Date of Award
2020
Document Type
Open Access Dissertation
Department
Statistics
First Advisor
David Hitchcock
Abstract
Classification problems are tackled across various industries throughout multiple disciplines. A model used for classification attempts to predict the class of an outcome variable based on some predictors. There are number of classification models available. But as the underlying population distribution of the predictors is always unknown it is difficult to know which model fits the situation best. Several studies have been done on which supervised model performs better given specific datasets. But little work has been done to compare the models’ performance for predicting one or more outcomes under multivariate settings.

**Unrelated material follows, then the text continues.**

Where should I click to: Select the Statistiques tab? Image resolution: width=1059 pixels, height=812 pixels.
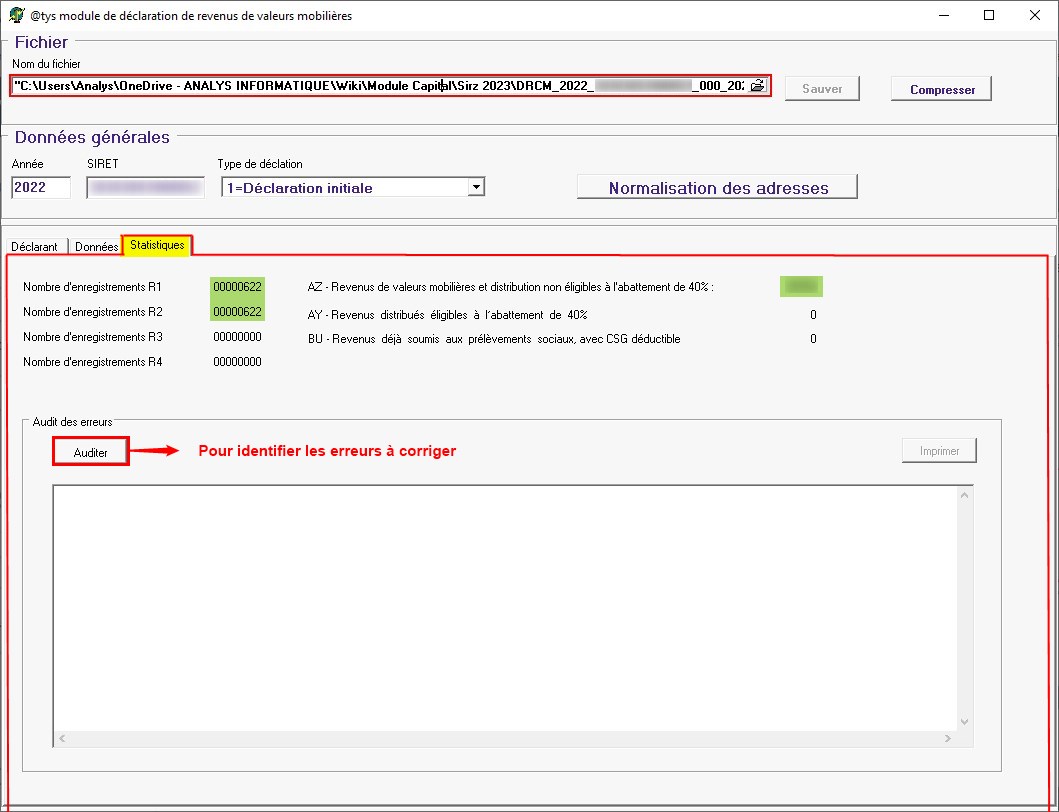(157, 245)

This study compares the performance of seven popular statistical learning models used for classification when the dataset is from a multivariate population. The models are: K-nearest neighbor, logistic regression, support vector machines, linear discriminant analysis, random forest, adaptive boosting and gradient boosting. We compare these methods under three different distribution settings, e.g., multivariate normal distribution, multivariate t distribution and multivariate log-normal distributions for both binary, k=2 and multiple outcomes, k=5. Three different sample sizes, n=100, 300, 500 are considered along with two different number of predictors, p=3,10 to check if the performance changes with sample size and number of predictors. We also compare the models for balanced and unbalanced datasets under these different settings. The models are evaluated using two criteria: accuracy, which works best for balanced datasets and Cohen’s kappa coefficient, which gives good result under unbalanced datasets.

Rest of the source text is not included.